### [Directive]
Pull out each line of the items below that contains the string "Task", treating uppercase and lowercase letters as distinct.

### [Extracted material]

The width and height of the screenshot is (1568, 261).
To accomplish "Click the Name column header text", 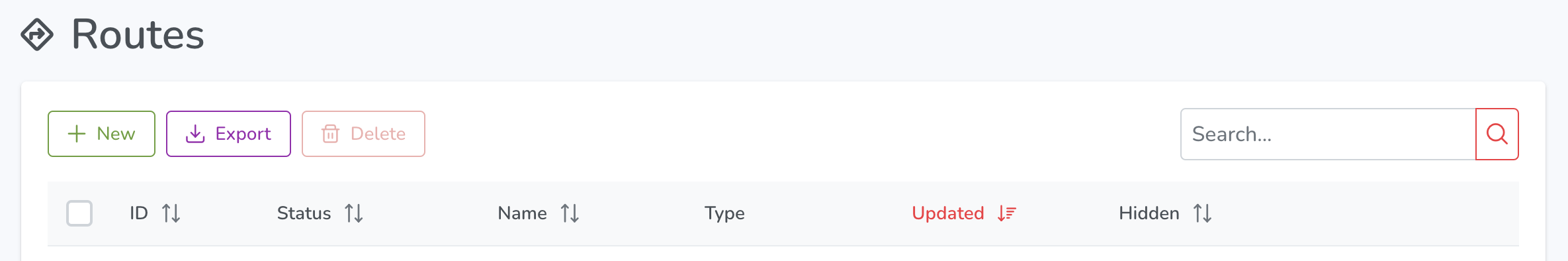I will (x=522, y=213).
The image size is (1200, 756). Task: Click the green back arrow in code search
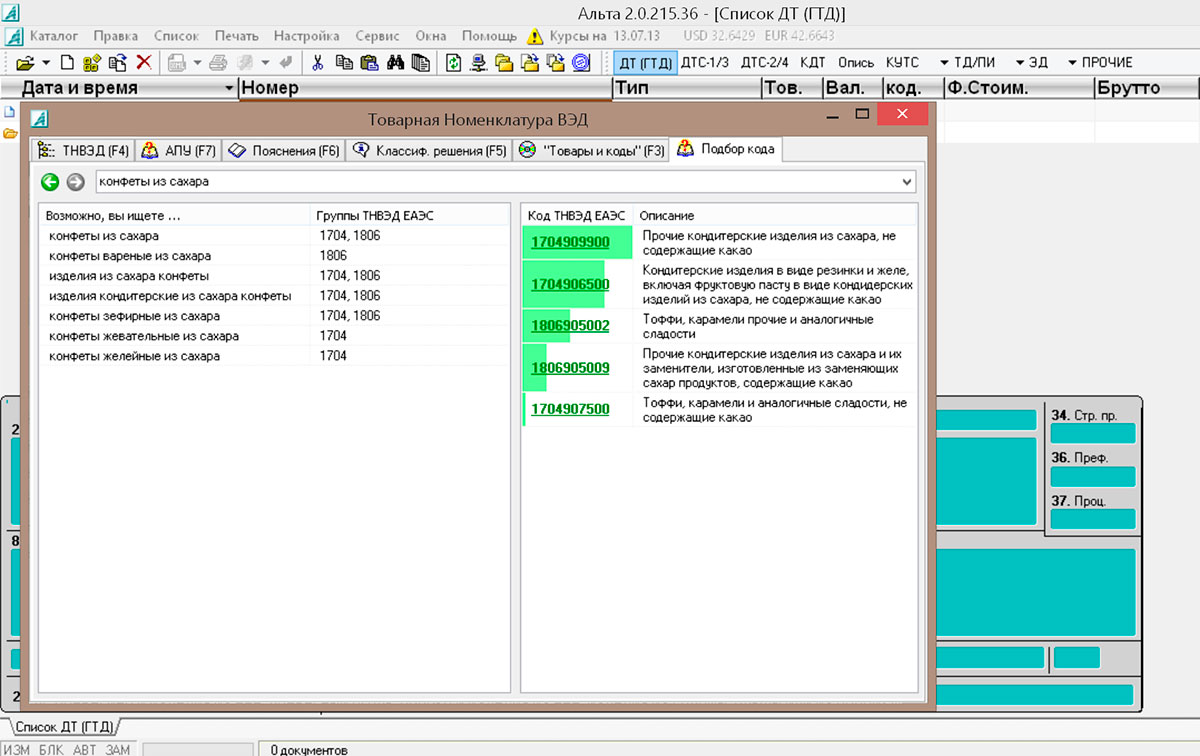[50, 182]
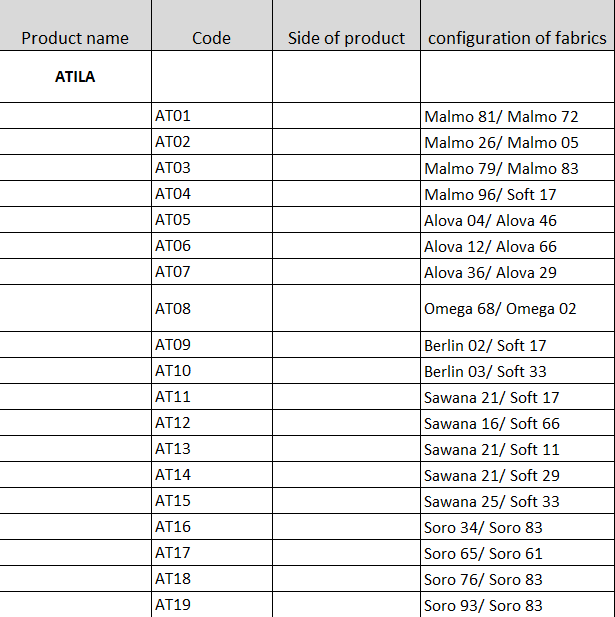Select the empty Side of product cell beside AT10
This screenshot has width=615, height=617.
[346, 372]
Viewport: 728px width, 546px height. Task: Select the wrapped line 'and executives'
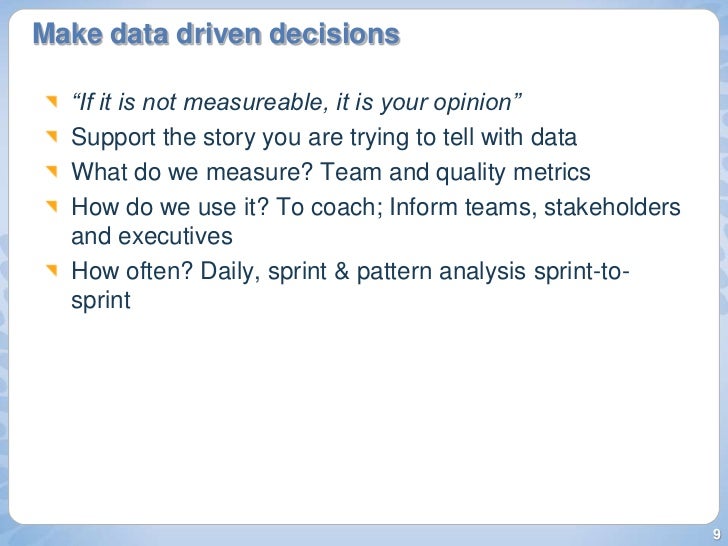[x=152, y=236]
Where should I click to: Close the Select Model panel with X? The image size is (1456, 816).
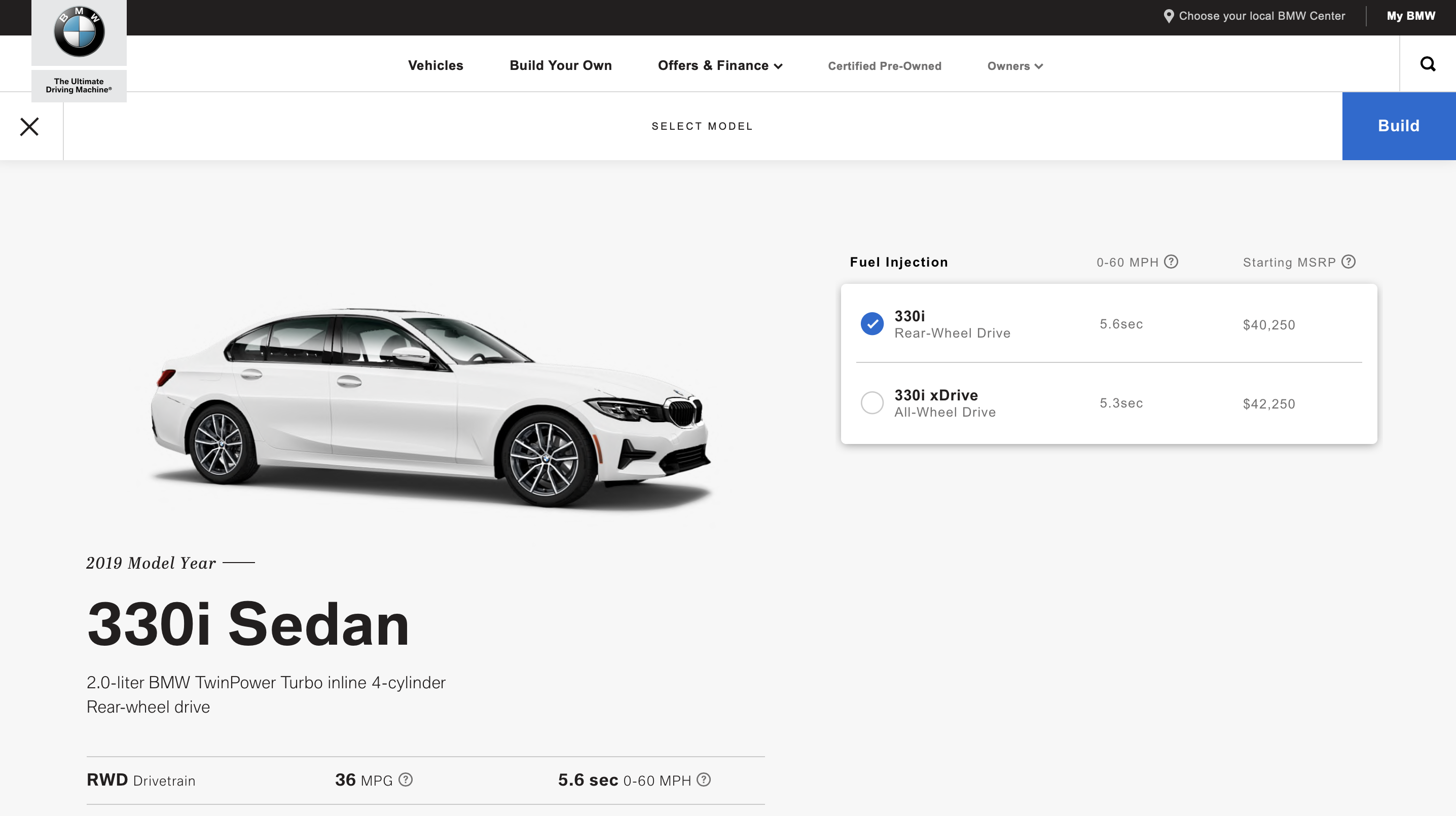coord(29,127)
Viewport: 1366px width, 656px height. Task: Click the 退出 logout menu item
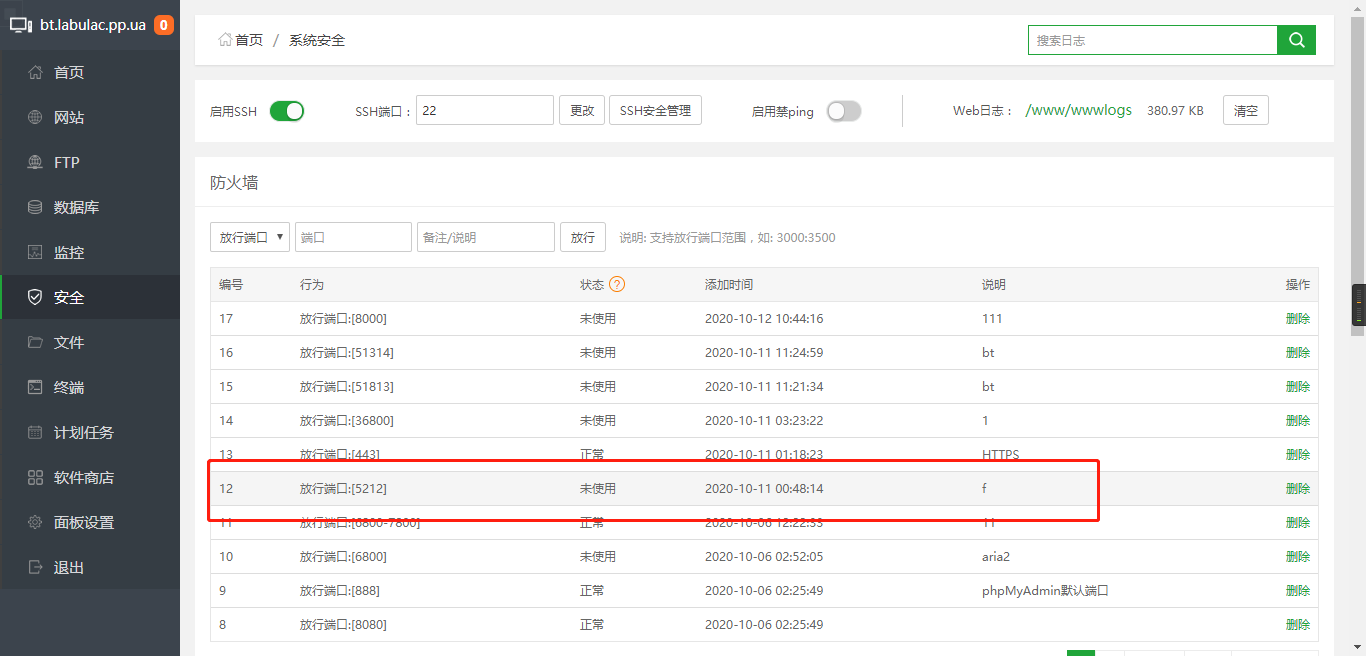68,568
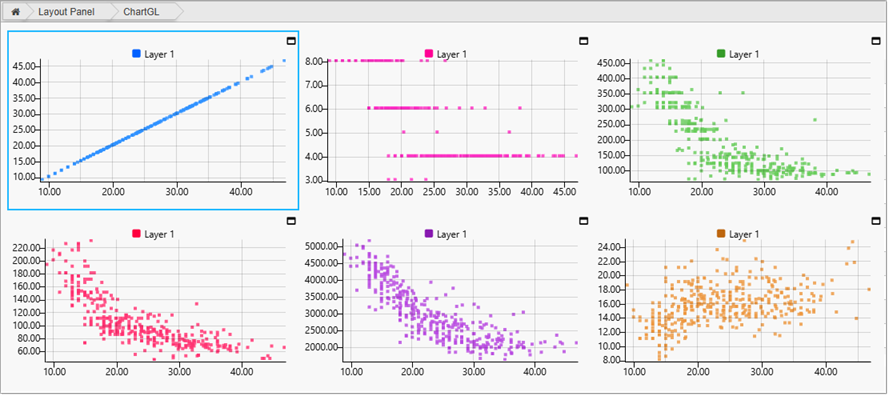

### [Worked solution]
The image size is (1200, 756). Task: Click the green back arrow in code search
Viewport: 728px width, 546px height. Task: Select the wrapped line 'and executives'
Viewport: 1366px width, 656px height. Task: Click the 退出 logout menu item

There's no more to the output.